If You Can't Use Them, Recycle Them: Optimizing Merging at Scale Mitigates Performance Tradeoffs

TL;DR

The paper tackles the challenge of balancing capabilities across many tasks in very large language models by recycling suboptimal checkpoints through training-free linear merging. It introduces a CMA-ES-based optimization to find the weights for a linear model soup that maximizes a macro-average fitness across tasks, formalized as $\theta_{\text{mrg}} = \sum_i \alpha_i \theta_i$ with $\sum_i \alpha_i = 1$. Experiments with 16 checkpoints across two- and three-task settings show that the optimized merges achieve Pareto-optimal tradeoffs and often outperform both individual checkpoints and simple baselines, while revealing that most checkpoints contribute to the final model. This approach offers a scalable, cost-efficient method to recycle imperfect checkpoints in frontier-model workflows, enabling training-free optimization of task tradeoffs at scale.

Abstract

Model merging has shown great promise at combining expert models, but the benefit of merging is unclear when merging "generalist" models trained on many tasks. We explore merging in the context of large (~100B) models, by recycling checkpoints that exhibit tradeoffs among different tasks. Such checkpoints are often created in the process of developing a frontier model, and the suboptimal ones are usually discarded. Given a pool of model checkpoints obtained from different training runs (e.g., different stages, objectives, hyperparameters, and data mixtures), which naturally show tradeoffs across different language capabilities (e.g., instruction following vs. code generation), we investigate whether merging can recycle such suboptimal models into a Pareto-optimal one.
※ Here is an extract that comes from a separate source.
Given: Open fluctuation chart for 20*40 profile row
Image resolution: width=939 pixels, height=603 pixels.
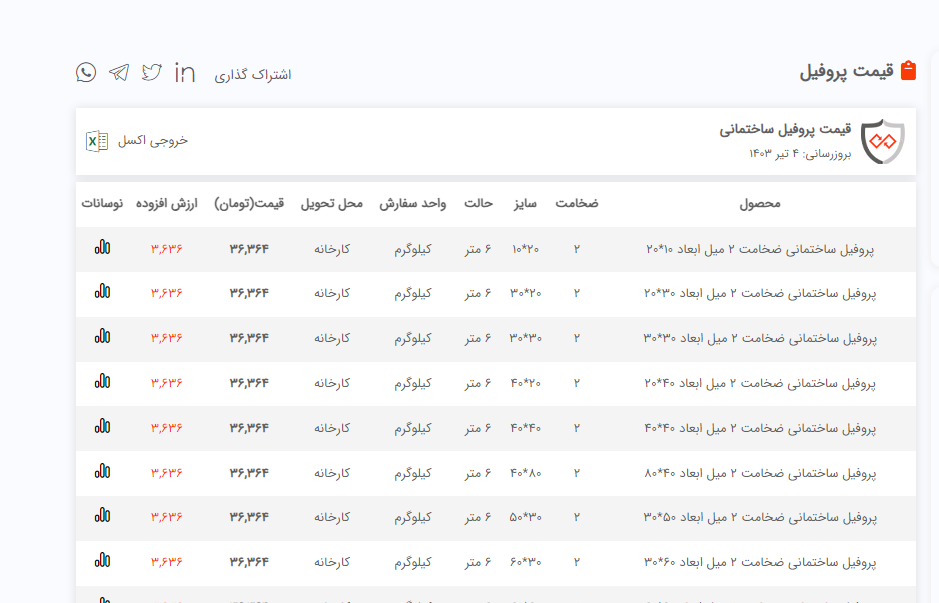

Our optimization algorithm tunes the weight of each checkpoint in a linear combination, resulting in such an optimal model that outperforms both individual models and merge-based baselines. Further analysis shows that good merges tend to include almost all checkpoints with non-zero weights, indicating that even seemingly bad initial checkpoints can contribute to good final merges.

Figures (9)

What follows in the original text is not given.